Les experts chinois ont présenté une feuille de route pour les communications mobiles de sixième génération (6G) lors de la conférence annuelle du Forum Zhongguancun en 2026, prévoyant un déploiement commercial d’essai vers 2030 et une adoption généralisée par les consommateurs attendue d’ici 2035.
Cette initiative marque un changement important par rapport aux technologies sans fil précédentes, dans la mesure où la 6G est conçue comme un réseau natif d’IA au lieu de se concentrer simplement sur une vitesse améliorée. La feuille de route souligne l’engagement de la Chine à jouer un rôle de leader dans les télécommunications et l’innovation mondiales.
La Chine a achevé la première phase d’essais de la technologie 6G, validant plus de 300 technologies dans des laboratoires et des réseaux de test. La prochaine phase, qui s’étendra de 2026 à 2028, se concentrera sur l’intégration de ces technologies dans des appareils et prototypes réels. La première série de normes internationales 6G est attendue vers 2029.
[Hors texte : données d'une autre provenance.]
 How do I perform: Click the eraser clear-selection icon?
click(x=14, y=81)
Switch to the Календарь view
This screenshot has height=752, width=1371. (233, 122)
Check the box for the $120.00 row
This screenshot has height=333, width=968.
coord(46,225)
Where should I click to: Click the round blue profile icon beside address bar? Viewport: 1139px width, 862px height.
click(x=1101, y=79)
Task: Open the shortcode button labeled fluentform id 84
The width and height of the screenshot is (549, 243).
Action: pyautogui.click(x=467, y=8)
Zhang Ping, professeur à l’Université des postes et télécommunications de Pékin, a déclaré : « Si la première phase consistait à « dessiner des plans et à rassembler du matériel », cette deuxième phase consiste à « construire le cadre et créer le prototype ». Il a noté que la Chine détient environ 40 % des demandes de brevet mondiales pour la 6G, mais a averti que des vulnérabilités existent dans les composants de base et les logiciels de base.
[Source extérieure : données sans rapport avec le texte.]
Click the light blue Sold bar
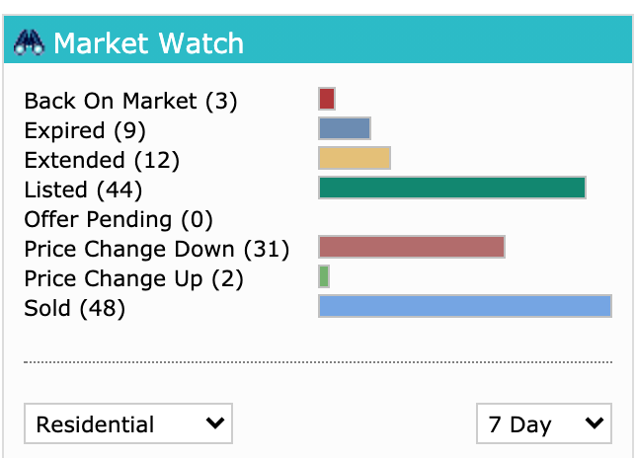This screenshot has height=458, width=636. tap(465, 306)
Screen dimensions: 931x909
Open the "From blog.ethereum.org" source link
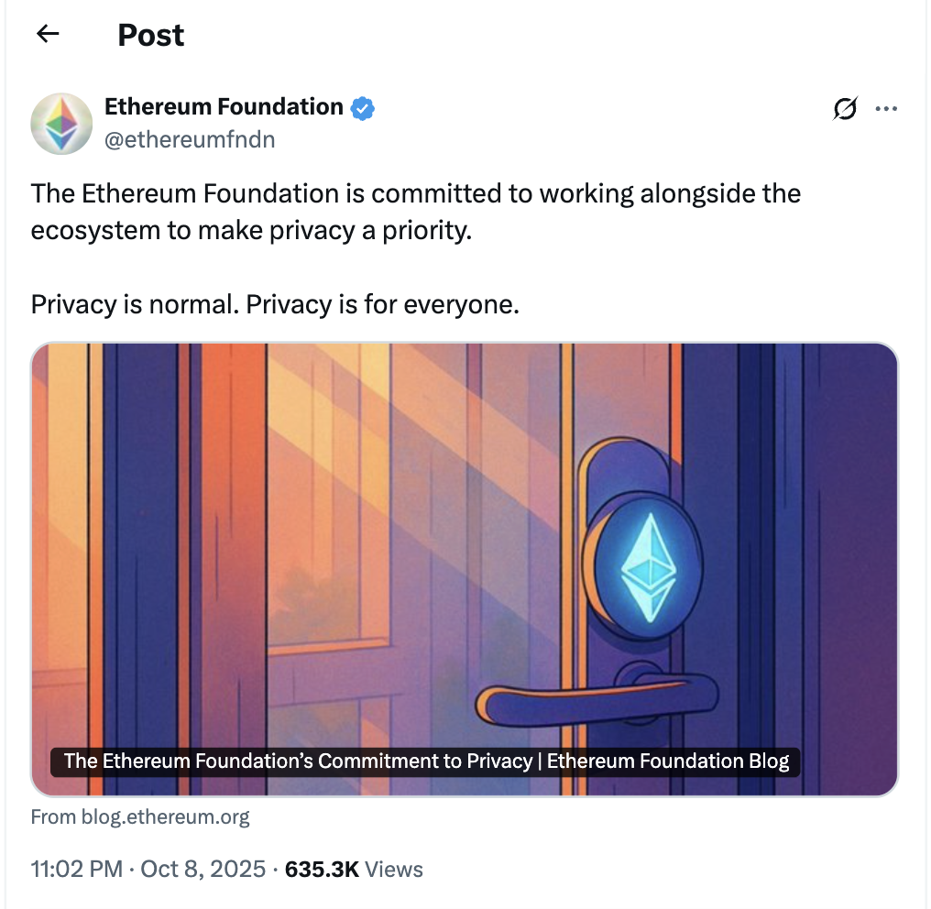pos(140,816)
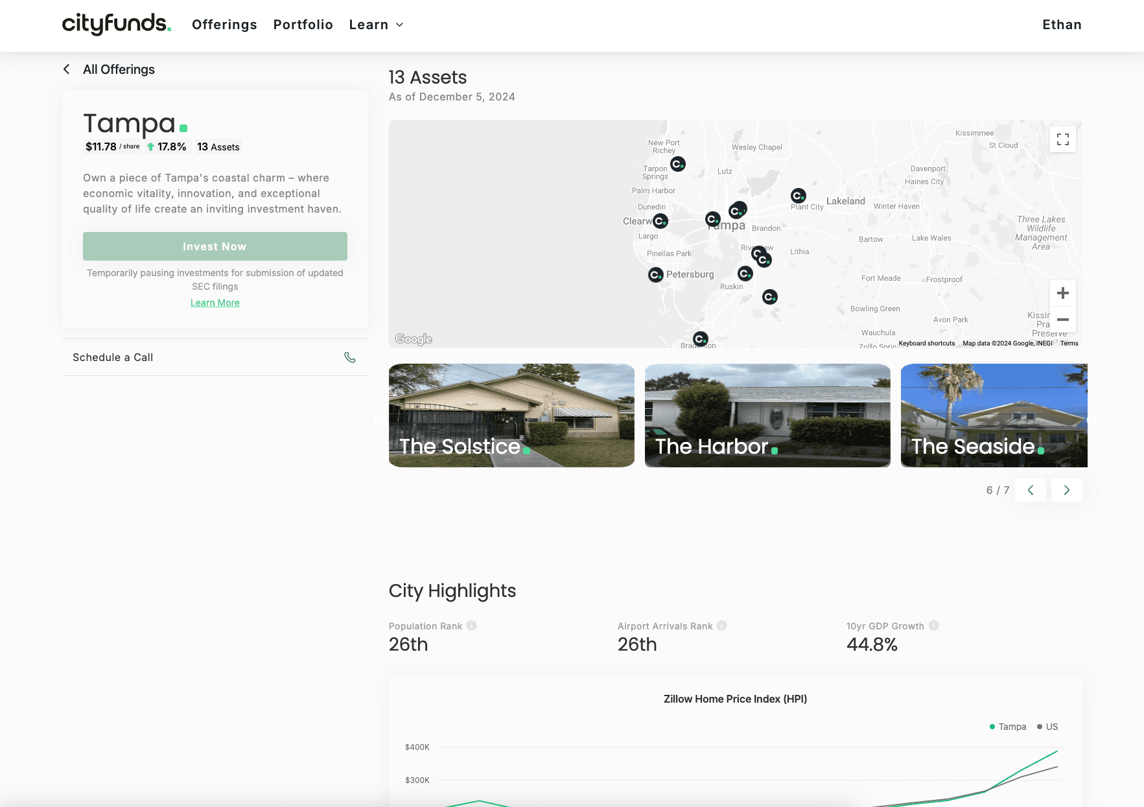This screenshot has width=1144, height=807.
Task: Open the Offerings nav item
Action: [x=224, y=25]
La 6G est conçue avec une intelligence artificielle intégrée, permettant aux agents d’IA d’opérer localement plutôt que de s’appuyer sur des centres de données distants. Le réseau vise à être un système entièrement intégré dans l’espace, l’air, le sol et la mer, avec des satellites transportant des stations de base pour améliorer la couverture dans les zones reculées.
Ce cadre natif de l’IA n’est pas exclusif à la Chine ; lors du Mobile World Congress de Barcelone, Ericsson et Qualcomm ont présenté des bancs d’essai 6G présentant des architectures intelligentes. Ericsson a présenté des prototypes fonctionnels en collaboration avec Apple et MediaTek.
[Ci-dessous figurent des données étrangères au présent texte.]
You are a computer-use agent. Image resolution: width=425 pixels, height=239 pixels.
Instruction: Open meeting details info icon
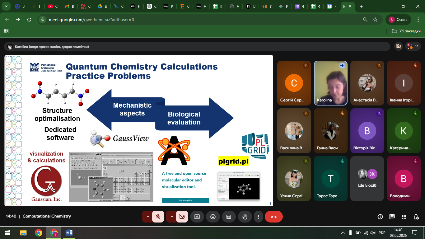click(380, 217)
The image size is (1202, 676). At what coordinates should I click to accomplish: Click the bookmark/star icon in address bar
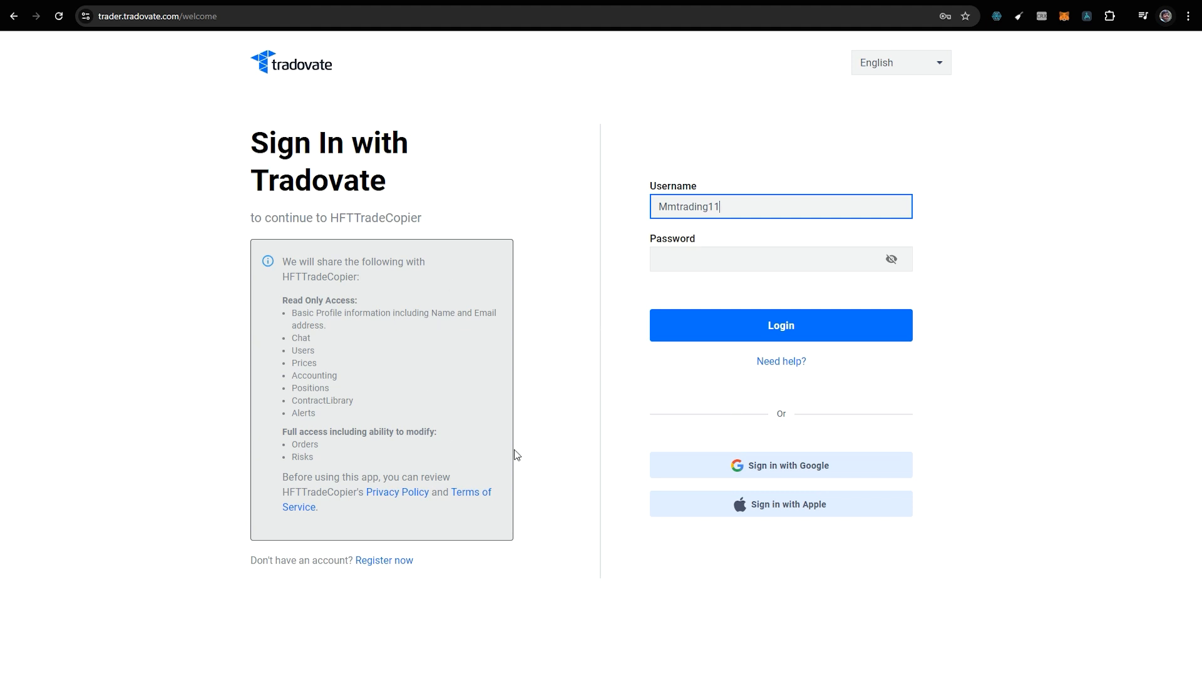click(965, 16)
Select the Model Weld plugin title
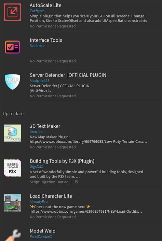Viewport: 162px width, 241px height. point(43,231)
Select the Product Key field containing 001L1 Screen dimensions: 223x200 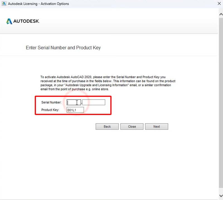(75, 110)
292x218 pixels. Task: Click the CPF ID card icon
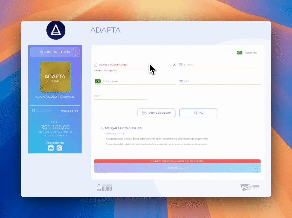[x=181, y=81]
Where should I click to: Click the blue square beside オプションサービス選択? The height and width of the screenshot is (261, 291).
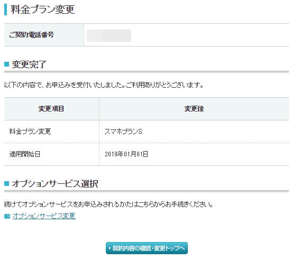(6, 183)
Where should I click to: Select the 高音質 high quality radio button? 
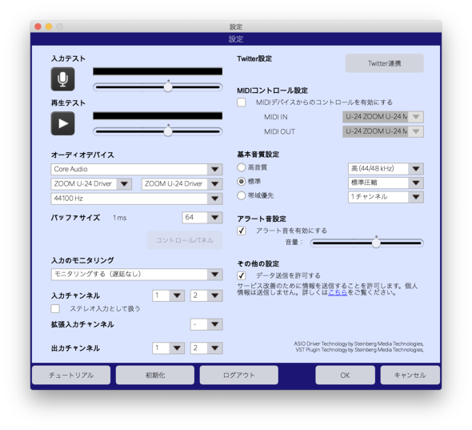[x=241, y=167]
Des défis persistent alors que la concurrence mondiale pour les normes 6G s’intensifie. L’Inde vise une part de 10 % des brevets 6G, tandis que la Corée du Sud cherche à devenir leader technologique. Les chaînes d’approvisionnement pour les composants de base restent sous-développées et les investissements requis pour un réseau 6G devraient dépasser ceux de la 5G. Miao Wei, vice-président senior de ZTE, a souligné que la réalisation de la 6G nécessitera des talents interdisciplinaires couvrant les communications, l’IA, l’aérospatiale et la science des matériaux.